The tension was palpable in Sayles Hall yesterday as coal divestment advocates Bill McKibben P’16 and Christian Parenti locked horns with former Duke Energy CEO James Rogers in a Janus Forum event held just weeks before the Corporation is due to vote on coal divestment.
McKibben, founder of 350.org, a site that advocates divestment from fossil fuels, called the need to divest “morally urgent,” adding that fossil fuel companies “want the old world to hang on longer … far longer than science tells us it can.”
The coal industry “devastates human health and the environment” and is a “huge contributor to climate change,” according to a statement on student group Brown Divest Coal’s website.
Rogers argued for a long-term approach to refining the coal business, explaining that his company “is making the transition” to cleaner energy but that it “can’t do this overnight.” He likened the development of environmentally friendly energy sources to the construction of the Notre Dame Cathedral — though it took generations of workers to build the cathedral and many of those who worked on it died before its completion, he said, the workers “had vision, they had faith and they believed.” He urged listeners to believe that technological innovation will ultimately provide the solution to environmental problems regarding the coal industry.
But McKibben and Parenti said there is no time left to wait for innovation. “In four decades,” McKibben said, “the cathedral is going to be under water.”
Parenti, a professor of sustainable development at the School for International Training Graduate Institute, contextualized the economic significance of institutions like Brown divesting. Coal divestment “does not hurt the bottom line of the fossil fuel industry,” he said, but “if institutions started consuming clean energy, it would create economies of scale for the clean energy sector.”
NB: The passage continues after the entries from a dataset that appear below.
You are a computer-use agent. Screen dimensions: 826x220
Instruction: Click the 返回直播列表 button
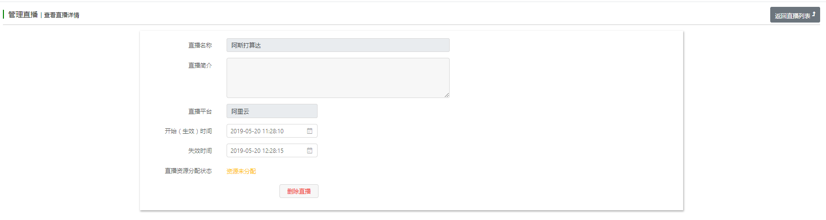793,15
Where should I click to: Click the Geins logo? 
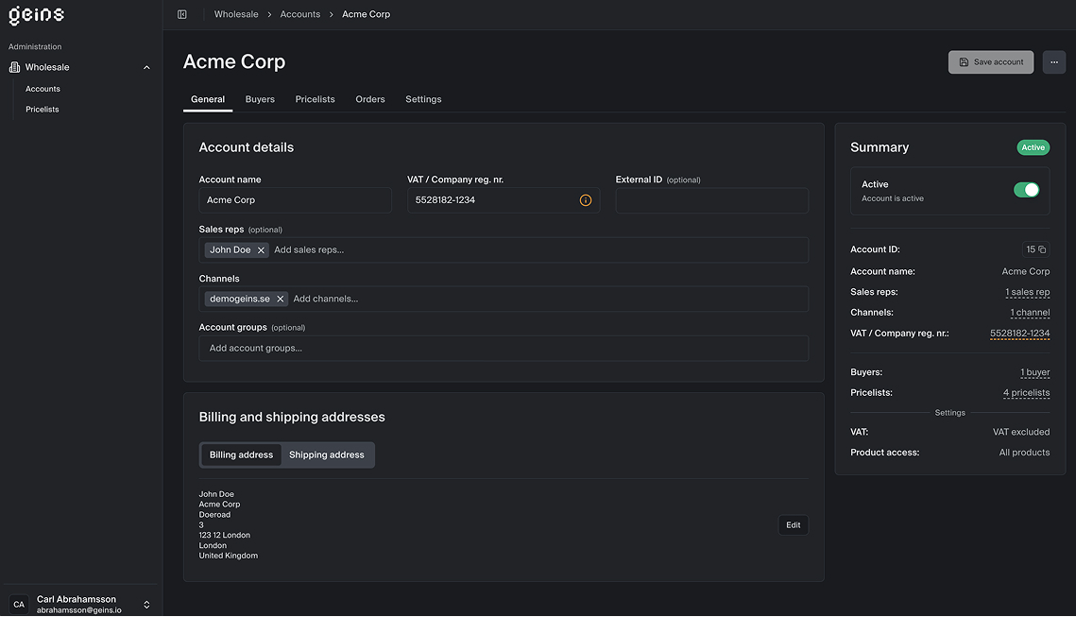[37, 15]
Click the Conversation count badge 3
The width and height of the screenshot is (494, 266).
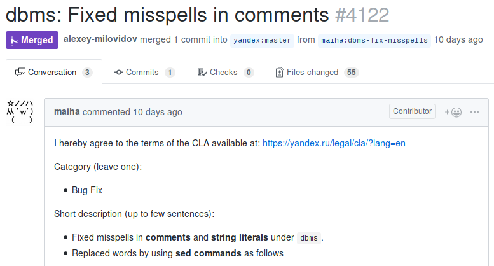pyautogui.click(x=87, y=73)
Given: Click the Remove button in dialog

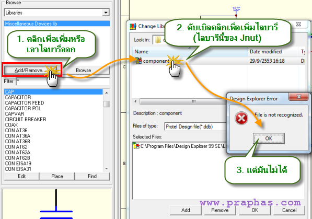Looking at the screenshot, I should coord(220,210).
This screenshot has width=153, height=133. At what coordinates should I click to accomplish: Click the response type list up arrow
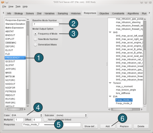click(28, 19)

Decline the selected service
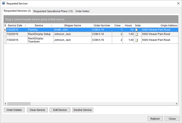[83, 110]
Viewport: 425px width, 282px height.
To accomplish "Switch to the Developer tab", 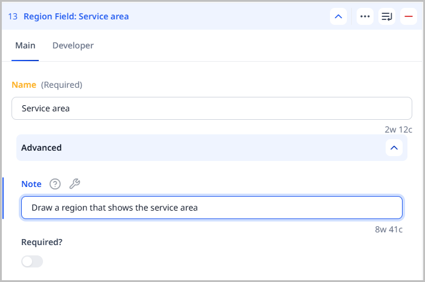I will pos(73,45).
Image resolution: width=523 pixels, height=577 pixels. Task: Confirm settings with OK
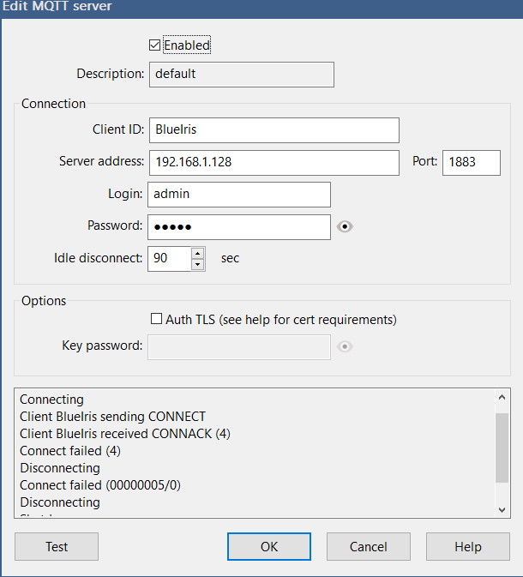pyautogui.click(x=268, y=547)
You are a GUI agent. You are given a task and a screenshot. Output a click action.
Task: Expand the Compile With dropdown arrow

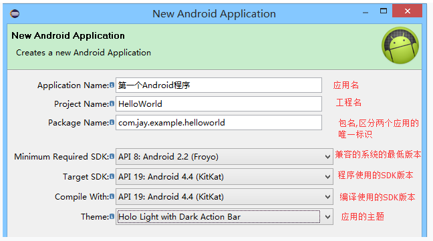click(x=327, y=197)
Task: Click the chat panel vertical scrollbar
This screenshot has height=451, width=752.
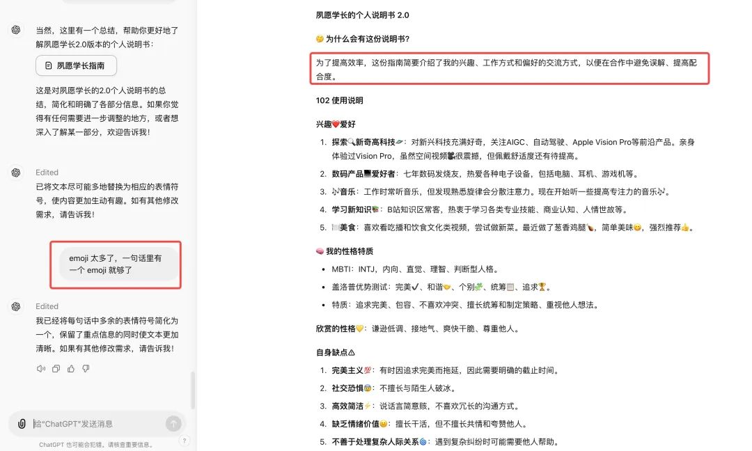Action: 193,390
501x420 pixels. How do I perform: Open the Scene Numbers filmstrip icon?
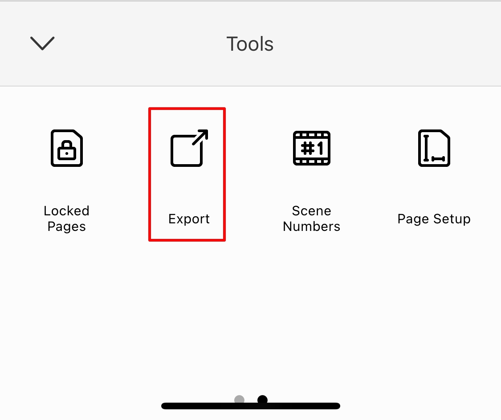(312, 148)
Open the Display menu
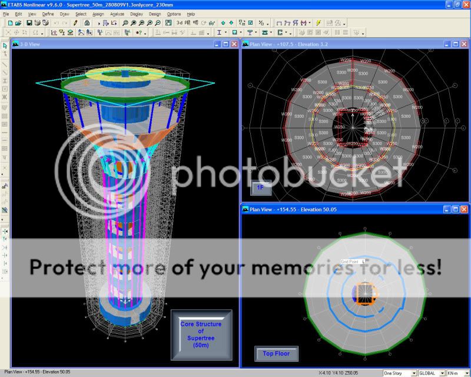This screenshot has height=377, width=471. click(135, 14)
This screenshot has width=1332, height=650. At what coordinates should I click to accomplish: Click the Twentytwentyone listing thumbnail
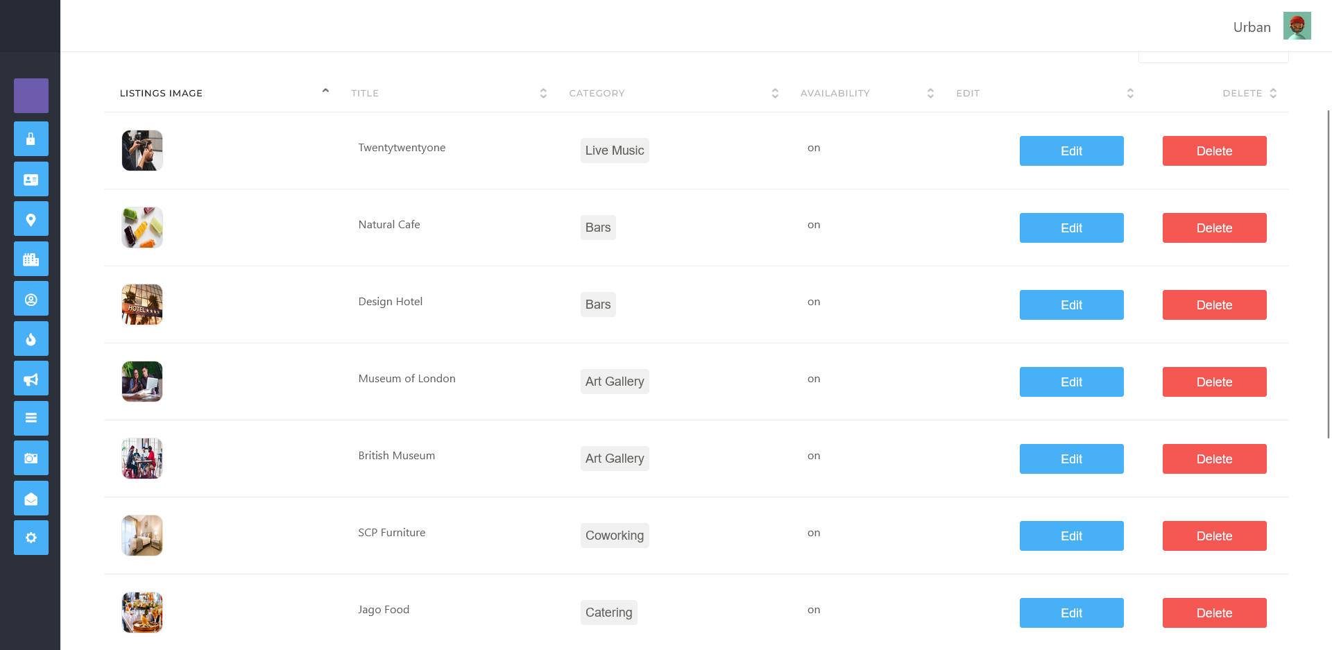(x=142, y=150)
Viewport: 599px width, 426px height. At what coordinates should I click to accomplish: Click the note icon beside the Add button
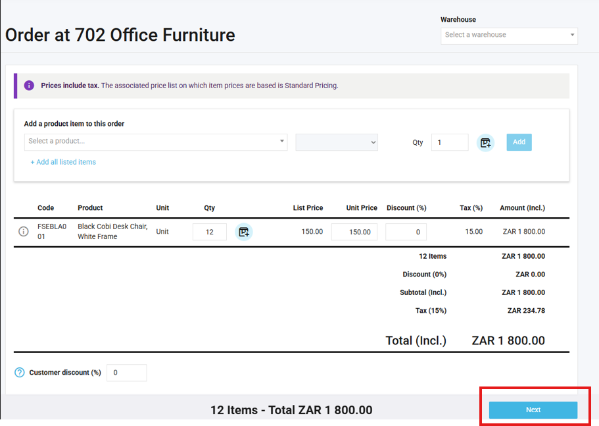point(485,142)
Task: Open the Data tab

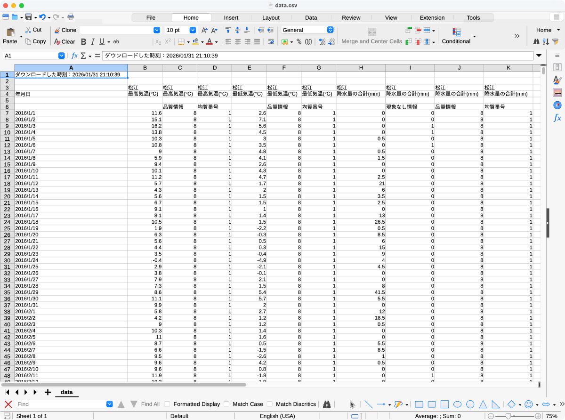Action: point(311,18)
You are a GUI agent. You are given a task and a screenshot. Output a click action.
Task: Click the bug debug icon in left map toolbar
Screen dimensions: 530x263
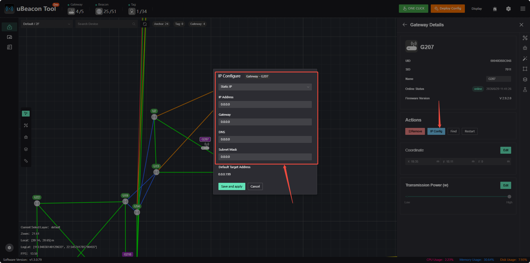point(26,137)
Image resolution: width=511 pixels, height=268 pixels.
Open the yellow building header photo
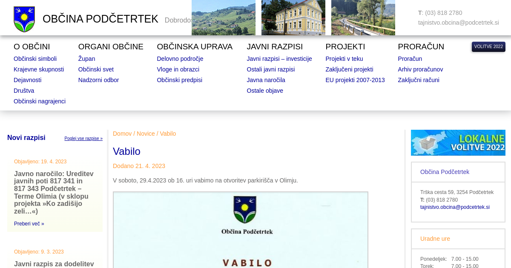[293, 17]
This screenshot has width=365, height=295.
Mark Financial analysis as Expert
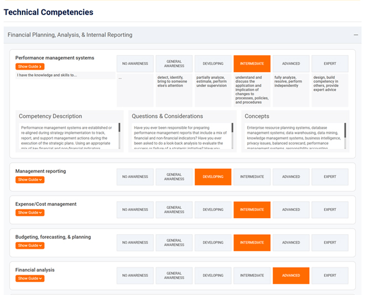click(330, 276)
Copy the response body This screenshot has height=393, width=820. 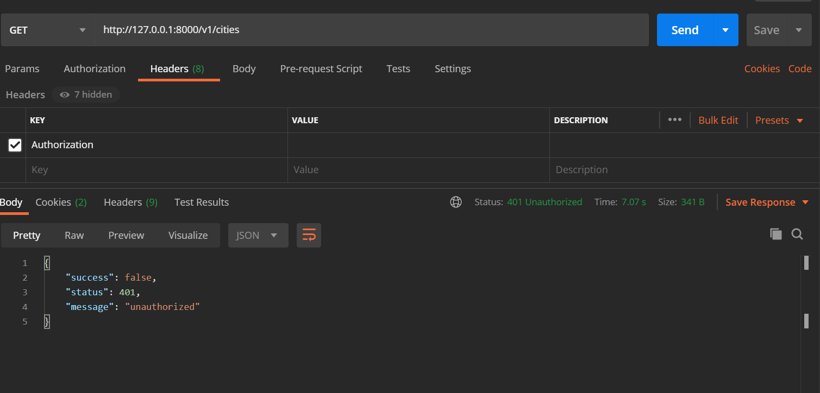pyautogui.click(x=776, y=234)
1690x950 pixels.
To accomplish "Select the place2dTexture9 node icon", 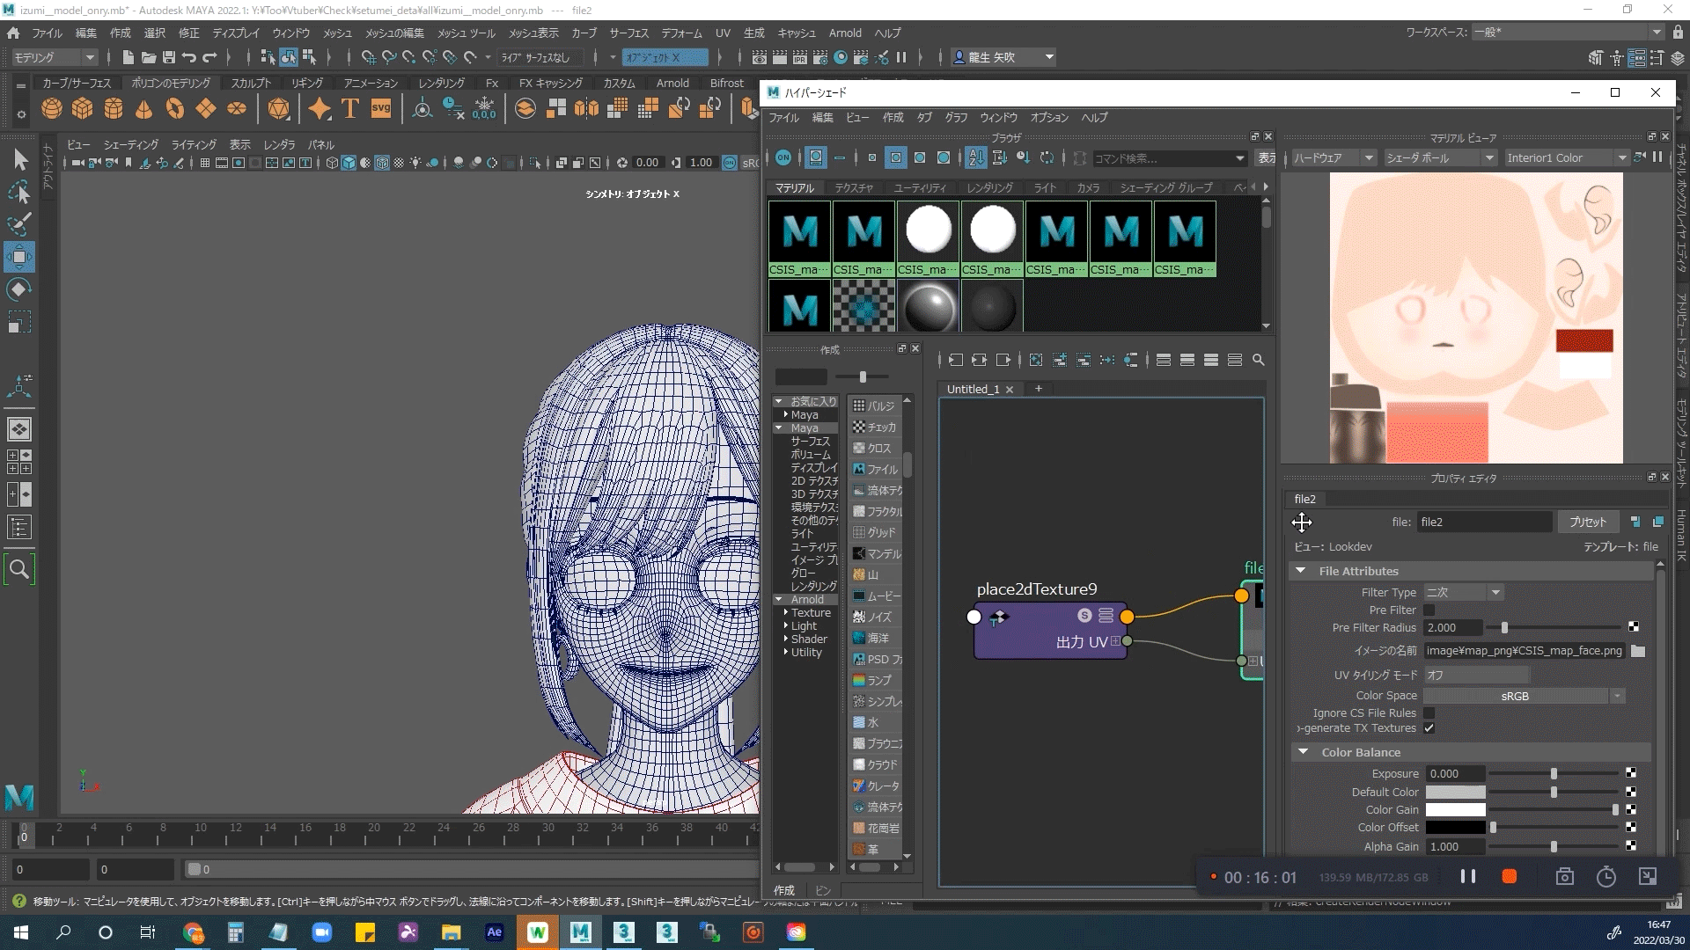I will click(998, 616).
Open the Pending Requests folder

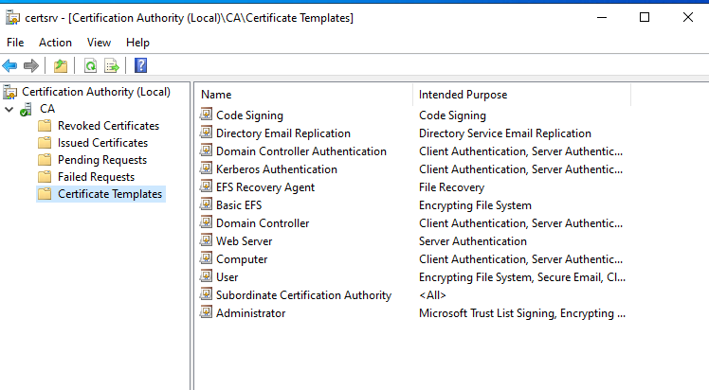pyautogui.click(x=101, y=160)
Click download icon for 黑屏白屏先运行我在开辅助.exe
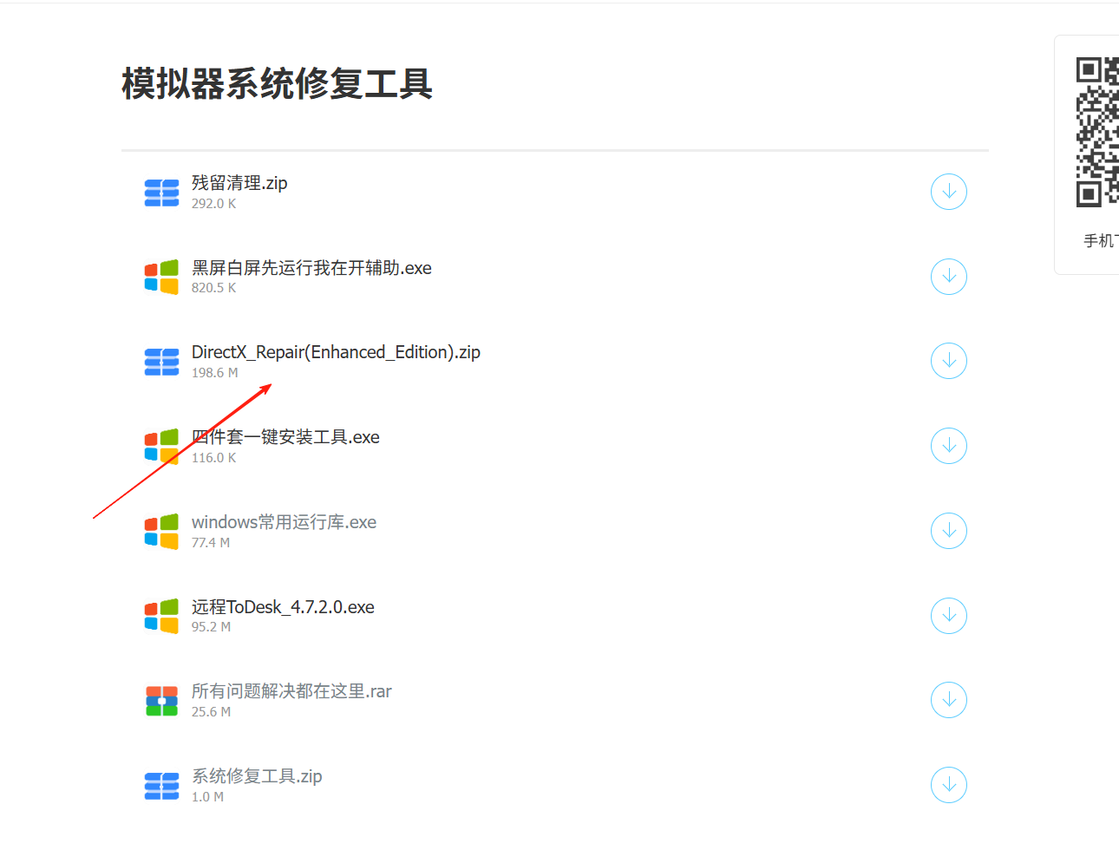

McKibben conceded that financially bankrupting coal companies like Duke Energy through divestment would be impossible but said “the goal is to politically bankrupt them.”
The conversation was not confined to coal divestment. McKibben pointed out that fossil fuel divestment is an uphill battle because “the entire budget of 350.org … is less than half of what Duke paid Mr. Rogers to be its CEO last year.”
Rogers said he felt “insulted” and “attacked” by some of the other speakers’ comments and had “never heard so many half-truths said so fast.”
Janus Fellows Director Alex Friedland ’15 commenced the event by addressing concerns over the format of the debate, which featured three speakers instead of two on either side of the issue, as is traditional at Janus Forum events. He assured the audience that “the speakers represent three distinct viewpoints” and urged against a tendency to “dichotomize issues.”
The forum “wanted people on either sides of the issue so (it) could get multiple sides of the debate,” said Haakim Nainar ’14, executive director of the Janus Forum. The primary objective was to inform students about a topic Nainar feels “we should definitely know more about.”
After the debate, Friendland said “it was still balanced” but added that he “would have encouraged more focus on the topic of divestment.”